Chicago has just received an economic boost, with Mayor Brandon Johnson revealing that Fitch Ratings, Inc. has upgraded the city's credit ratings. The General Obligation (GO) bonds now sit at 'A-' up from 'BBB+', and Chicago’s Sales Tax Securitization Corporation’s (STSC) senior lien bonds have leaped to 'AAA' from 'AA+'. A stable outlook remains for both categories, hinting at a steady financial trajectory for the city.
According to a statement obtained by the City of Chicago's official website, Mayor Johnson expressed gratitude for the upgrades, linking them to Chicago's commitment to sound fiscal management and its economic might. However, it is the residents, who should anticipate the real benefits of this economic elevation, as lower borrowing costs from these upgrades may funnel additional capital into city services. Such injections of funding are crucial for enhancing the quality of life in urban landscapes.

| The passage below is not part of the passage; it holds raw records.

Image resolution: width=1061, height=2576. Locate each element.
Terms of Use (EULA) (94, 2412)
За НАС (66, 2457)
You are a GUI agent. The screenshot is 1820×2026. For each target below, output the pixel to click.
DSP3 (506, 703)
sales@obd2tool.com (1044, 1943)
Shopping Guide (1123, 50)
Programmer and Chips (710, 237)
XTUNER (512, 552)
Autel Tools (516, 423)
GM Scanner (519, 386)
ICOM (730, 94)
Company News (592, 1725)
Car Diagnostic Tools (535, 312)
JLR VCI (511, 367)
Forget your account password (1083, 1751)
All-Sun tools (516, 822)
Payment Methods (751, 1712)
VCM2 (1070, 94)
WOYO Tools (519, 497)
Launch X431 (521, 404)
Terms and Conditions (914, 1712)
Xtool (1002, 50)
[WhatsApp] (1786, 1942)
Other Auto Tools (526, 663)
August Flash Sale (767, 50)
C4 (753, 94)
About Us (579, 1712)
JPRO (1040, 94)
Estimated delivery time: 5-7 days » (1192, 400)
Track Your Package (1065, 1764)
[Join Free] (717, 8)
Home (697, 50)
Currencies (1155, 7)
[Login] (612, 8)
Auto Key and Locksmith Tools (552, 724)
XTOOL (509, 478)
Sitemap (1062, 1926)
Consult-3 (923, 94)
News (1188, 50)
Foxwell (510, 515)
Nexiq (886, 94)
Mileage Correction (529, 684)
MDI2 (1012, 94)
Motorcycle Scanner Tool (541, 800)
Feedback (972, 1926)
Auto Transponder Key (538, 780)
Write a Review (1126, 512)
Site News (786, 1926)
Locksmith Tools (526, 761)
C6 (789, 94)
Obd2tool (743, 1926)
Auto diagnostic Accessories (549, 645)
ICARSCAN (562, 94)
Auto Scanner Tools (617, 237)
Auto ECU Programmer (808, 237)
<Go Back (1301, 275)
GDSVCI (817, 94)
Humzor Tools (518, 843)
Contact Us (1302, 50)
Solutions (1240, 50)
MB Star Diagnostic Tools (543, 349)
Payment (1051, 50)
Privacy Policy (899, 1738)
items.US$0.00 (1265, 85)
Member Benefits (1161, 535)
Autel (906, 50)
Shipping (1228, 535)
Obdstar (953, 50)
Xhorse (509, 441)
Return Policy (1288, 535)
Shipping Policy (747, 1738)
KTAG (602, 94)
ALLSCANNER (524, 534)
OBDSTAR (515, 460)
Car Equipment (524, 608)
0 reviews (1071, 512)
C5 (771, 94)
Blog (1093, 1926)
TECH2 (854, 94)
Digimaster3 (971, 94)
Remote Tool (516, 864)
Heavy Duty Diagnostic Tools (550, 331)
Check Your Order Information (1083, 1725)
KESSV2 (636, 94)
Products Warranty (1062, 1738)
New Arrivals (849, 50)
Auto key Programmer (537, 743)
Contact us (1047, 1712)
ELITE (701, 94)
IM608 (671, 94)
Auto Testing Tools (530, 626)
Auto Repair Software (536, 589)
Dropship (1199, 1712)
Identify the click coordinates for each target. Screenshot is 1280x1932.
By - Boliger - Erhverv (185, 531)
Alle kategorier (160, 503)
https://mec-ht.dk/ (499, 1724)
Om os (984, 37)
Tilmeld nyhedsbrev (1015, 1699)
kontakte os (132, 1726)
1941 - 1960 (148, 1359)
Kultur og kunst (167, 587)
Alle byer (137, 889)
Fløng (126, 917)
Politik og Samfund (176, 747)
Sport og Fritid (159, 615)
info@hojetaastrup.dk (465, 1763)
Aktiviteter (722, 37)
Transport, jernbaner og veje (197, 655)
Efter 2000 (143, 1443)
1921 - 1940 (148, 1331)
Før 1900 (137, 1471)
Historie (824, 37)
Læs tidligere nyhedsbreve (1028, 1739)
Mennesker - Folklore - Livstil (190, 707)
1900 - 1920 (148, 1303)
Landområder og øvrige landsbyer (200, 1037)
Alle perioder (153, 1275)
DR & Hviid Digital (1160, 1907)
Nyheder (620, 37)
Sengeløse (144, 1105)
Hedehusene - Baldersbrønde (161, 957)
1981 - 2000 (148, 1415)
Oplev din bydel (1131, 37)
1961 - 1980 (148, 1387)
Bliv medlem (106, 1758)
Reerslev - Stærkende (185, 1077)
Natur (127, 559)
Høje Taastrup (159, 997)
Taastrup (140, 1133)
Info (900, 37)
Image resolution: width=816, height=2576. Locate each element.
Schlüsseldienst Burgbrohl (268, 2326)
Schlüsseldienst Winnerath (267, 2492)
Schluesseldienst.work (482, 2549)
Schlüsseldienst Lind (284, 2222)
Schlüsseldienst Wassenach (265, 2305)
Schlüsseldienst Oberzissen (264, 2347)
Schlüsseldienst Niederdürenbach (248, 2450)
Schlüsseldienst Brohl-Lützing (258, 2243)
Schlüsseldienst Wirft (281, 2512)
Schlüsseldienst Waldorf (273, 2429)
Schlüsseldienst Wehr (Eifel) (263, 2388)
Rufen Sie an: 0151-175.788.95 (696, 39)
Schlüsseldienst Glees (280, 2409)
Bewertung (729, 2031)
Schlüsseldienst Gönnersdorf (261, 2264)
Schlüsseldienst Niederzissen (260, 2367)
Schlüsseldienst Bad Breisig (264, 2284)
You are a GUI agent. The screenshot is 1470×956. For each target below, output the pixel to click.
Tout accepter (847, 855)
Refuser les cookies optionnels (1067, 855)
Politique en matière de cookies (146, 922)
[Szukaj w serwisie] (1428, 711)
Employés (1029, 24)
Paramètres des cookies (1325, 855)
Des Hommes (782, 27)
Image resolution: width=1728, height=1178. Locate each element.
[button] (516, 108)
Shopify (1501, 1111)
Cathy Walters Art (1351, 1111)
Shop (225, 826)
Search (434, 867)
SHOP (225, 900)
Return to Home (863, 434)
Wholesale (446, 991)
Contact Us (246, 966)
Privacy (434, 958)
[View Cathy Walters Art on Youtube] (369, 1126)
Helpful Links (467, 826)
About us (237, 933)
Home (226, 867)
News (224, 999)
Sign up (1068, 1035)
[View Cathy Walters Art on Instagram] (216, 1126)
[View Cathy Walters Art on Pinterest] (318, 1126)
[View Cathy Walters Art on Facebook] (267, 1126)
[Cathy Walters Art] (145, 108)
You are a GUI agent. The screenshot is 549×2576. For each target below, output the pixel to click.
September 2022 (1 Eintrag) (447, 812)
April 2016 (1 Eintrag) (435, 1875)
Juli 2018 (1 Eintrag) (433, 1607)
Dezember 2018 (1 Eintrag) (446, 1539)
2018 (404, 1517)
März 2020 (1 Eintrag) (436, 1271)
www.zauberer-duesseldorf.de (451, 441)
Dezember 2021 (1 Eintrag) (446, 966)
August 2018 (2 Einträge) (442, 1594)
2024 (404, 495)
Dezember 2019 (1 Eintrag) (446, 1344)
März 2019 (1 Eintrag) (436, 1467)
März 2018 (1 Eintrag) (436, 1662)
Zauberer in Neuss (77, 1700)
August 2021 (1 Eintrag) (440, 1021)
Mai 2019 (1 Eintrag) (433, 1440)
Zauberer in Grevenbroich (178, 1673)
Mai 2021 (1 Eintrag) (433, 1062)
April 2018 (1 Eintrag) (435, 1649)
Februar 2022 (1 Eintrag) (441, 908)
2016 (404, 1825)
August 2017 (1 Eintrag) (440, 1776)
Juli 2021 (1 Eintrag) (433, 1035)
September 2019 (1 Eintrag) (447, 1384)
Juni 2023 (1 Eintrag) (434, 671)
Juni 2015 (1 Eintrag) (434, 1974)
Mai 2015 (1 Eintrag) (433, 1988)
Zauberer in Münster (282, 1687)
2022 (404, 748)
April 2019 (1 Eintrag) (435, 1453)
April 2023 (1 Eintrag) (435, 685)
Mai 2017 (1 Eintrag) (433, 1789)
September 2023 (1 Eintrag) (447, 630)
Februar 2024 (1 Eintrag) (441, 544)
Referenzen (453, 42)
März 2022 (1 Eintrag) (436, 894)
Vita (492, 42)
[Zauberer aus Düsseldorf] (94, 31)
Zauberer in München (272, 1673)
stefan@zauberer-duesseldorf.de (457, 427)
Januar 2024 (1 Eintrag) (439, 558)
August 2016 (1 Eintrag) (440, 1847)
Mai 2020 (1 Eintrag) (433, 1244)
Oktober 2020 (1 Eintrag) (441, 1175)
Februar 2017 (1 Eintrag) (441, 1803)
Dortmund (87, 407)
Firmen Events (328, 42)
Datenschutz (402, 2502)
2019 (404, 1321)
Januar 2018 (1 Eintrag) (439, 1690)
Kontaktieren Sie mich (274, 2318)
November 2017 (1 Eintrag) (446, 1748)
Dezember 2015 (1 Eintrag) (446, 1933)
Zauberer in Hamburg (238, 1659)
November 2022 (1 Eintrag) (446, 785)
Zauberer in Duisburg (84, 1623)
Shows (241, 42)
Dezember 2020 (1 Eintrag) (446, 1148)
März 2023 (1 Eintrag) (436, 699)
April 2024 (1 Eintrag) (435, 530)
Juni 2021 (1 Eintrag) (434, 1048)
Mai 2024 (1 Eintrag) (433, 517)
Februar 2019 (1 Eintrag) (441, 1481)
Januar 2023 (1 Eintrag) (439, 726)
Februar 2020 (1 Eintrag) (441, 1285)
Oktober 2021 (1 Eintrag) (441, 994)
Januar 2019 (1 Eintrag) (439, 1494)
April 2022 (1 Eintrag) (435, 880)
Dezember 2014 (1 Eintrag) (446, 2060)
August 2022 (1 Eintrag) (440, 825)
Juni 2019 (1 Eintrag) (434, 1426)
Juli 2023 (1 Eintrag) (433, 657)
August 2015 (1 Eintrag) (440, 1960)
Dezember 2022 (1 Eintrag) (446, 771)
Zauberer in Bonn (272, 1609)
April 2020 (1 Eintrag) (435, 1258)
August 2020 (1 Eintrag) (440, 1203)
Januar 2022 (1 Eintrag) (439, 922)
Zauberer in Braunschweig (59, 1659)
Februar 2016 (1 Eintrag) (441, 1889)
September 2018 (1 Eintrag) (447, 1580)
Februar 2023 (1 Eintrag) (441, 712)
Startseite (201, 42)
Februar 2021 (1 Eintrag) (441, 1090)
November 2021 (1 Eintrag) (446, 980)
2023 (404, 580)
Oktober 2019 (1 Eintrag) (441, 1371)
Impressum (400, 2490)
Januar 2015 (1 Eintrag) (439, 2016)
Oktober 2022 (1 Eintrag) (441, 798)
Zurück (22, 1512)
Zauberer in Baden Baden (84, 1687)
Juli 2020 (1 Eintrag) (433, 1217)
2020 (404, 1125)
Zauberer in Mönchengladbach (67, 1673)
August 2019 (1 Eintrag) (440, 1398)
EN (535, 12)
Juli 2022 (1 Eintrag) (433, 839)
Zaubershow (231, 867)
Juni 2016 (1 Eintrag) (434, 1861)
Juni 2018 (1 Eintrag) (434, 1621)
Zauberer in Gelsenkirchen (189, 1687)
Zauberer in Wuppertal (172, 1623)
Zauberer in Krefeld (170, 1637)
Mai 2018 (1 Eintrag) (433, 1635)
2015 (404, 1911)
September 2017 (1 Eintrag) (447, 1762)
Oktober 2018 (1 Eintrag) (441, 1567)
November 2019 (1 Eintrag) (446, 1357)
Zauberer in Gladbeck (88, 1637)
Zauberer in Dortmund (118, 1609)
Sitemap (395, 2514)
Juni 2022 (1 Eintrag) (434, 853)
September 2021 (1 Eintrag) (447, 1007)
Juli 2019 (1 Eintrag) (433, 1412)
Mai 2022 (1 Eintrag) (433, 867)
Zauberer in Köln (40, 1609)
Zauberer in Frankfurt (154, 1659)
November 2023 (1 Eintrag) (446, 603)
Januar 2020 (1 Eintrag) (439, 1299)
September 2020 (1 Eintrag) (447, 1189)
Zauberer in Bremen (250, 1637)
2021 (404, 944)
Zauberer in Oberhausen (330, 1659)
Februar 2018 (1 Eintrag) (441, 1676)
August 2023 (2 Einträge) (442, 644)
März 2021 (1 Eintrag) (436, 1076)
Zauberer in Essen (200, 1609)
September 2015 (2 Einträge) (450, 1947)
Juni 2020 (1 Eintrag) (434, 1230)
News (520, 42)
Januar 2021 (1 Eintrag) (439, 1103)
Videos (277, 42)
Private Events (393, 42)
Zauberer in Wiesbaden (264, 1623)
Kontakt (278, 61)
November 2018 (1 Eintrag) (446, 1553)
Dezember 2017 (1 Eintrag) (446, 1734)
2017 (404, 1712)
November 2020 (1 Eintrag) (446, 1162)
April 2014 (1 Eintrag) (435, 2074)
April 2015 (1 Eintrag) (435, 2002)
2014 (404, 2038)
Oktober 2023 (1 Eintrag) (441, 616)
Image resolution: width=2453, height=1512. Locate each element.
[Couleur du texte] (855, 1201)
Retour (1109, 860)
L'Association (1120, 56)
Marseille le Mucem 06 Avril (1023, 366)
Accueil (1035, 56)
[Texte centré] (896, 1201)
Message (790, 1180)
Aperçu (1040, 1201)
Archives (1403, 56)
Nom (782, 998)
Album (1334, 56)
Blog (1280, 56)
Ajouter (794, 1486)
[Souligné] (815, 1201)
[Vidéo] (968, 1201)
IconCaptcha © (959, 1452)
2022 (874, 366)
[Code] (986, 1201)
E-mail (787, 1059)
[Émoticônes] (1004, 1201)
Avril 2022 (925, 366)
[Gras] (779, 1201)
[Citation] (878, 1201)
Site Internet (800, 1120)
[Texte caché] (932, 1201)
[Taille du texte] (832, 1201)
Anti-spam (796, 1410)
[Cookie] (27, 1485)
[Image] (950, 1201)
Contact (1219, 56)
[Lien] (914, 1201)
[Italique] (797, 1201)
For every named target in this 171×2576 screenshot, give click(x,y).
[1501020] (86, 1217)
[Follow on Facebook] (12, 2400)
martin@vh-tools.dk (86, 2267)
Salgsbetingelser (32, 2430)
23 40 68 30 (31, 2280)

Fitch's revision aligns with the new U.S. Public Finance Local Government Rating Criteria they've adopted. Citing Chicago's steadfast approach to fiscal responsibility and structural problem-solving in budget challenges, Fitch acknowledged the city's economic and demographic positives. In 2022, Chicago's population and economic diversity were deemed robust enough to secure the highest size/diversification category by Fitch's standards.
Chief Financial Officer Jill Jaworski highlighted the significance of the upgrades, stating, "For years, we have believed that rating agencies undervalue the strength and potential of Chicago." With Fitch's revised criteria, these sentiments have now found resonance in tangible form. The rating increase not only figures into lower borrowing costs but opens up the city's bonds to a wider array of investors. Caught in the wake of financial improvement, the city's infrastructure, public safety, and education stand to benefit from the potential influx of investment.